**TASK DESCRIPTION:** Give an exact copy of the lines of the records below, starting at the line containing "Task: Insert the POSTER tag link" and running to the end.

____ RECORDS FOR THIS EXERCISE

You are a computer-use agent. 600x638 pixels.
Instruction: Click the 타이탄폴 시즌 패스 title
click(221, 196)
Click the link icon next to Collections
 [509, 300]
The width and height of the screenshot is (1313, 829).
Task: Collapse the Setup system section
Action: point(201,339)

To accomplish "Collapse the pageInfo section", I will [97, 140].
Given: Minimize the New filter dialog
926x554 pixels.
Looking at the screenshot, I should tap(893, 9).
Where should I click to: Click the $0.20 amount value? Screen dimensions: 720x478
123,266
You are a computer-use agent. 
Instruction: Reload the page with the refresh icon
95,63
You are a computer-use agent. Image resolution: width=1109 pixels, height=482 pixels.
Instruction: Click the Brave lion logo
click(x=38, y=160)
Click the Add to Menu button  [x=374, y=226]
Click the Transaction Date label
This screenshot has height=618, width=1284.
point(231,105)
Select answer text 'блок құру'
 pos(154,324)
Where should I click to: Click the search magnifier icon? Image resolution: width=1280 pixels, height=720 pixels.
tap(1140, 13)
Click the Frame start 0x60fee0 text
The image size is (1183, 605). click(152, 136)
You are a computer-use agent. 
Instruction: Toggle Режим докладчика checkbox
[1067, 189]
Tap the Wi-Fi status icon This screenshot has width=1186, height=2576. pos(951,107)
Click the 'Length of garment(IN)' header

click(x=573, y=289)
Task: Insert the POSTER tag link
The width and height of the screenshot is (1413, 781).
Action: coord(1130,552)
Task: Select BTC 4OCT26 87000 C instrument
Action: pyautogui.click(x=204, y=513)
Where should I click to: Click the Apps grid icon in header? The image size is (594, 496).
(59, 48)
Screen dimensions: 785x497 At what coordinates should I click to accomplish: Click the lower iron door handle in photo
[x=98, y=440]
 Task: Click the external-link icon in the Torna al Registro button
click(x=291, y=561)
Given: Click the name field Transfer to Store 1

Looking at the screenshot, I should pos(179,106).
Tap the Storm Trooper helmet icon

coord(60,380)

________

**WRITTEN RESPONSE:**
Task: Insert the POSTER tag link
The width and height of the screenshot is (1413, 781).
Action: coord(1130,552)
Task: Select BTC 4OCT26 87000 C instrument
Action: pyautogui.click(x=204, y=513)
Where should I click to: Click the Apps grid icon in header? The image size is (594, 496).
(59, 48)
Screen dimensions: 785x497 At what coordinates should I click to accomplish: Click the lower iron door handle in photo
[x=98, y=440]
 Task: Click the external-link icon in the Torna al Registro button
click(x=291, y=561)
Given: Click the name field Transfer to Store 1

Looking at the screenshot, I should pos(179,106).
Tap the Storm Trooper helmet icon

coord(60,380)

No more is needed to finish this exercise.